Mmh not really. As OP shows, speed increases with larger batch size, but only initially, until the GPU has high enough utilization; then speed improvements flatten out (although you might get OOM before that and not "really" see the flat part). Using smaller batch size increases _noise_, so quite literally decreases stability. That might be good sometimes: in the limit case, if the batch is as large as your training set, you'll end up in local minima and not be able to get out of it. But this is true for toy datasets like MNIST, here it's an entirely different beast.
With such large corpora as the ones used here, and very noisy ones at that, gradient updates are very noisy and that can harm quality. Or anyway, common lore is that one needs pretty large batch size to have the language model improve steadily.

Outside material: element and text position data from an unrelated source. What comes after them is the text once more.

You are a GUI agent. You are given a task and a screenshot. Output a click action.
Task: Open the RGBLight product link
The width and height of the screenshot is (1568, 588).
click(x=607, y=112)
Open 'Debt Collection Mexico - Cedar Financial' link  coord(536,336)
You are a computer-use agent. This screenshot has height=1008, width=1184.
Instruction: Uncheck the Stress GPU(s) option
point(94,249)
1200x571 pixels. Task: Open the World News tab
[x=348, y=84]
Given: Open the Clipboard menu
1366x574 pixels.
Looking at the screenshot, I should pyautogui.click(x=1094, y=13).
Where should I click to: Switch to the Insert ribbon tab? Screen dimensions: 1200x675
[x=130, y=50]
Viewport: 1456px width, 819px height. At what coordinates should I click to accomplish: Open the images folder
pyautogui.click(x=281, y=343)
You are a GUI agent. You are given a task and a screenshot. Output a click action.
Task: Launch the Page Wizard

Sorry I just opened that file now, and browsed through it very quickly, but my eye fell on the excerpt:
```
However, we did not observe any speedup by increasing the batch size from
65536 to 131072 for the first stage, thus, we restrict the batch size to 65536 for this stage.
```
which I think is more or less my point: increasing batch size essentially always helps, but the speedup reduces the more you push the batch size. Provided that your dataset is large enough, more batch size will always make you run a bit faster without sacrificing accuracy, but the speedup will be less and less as you increase the batch size, until you are anyway maxing out the power of your GPU and you can't see any measurable speedup anymore.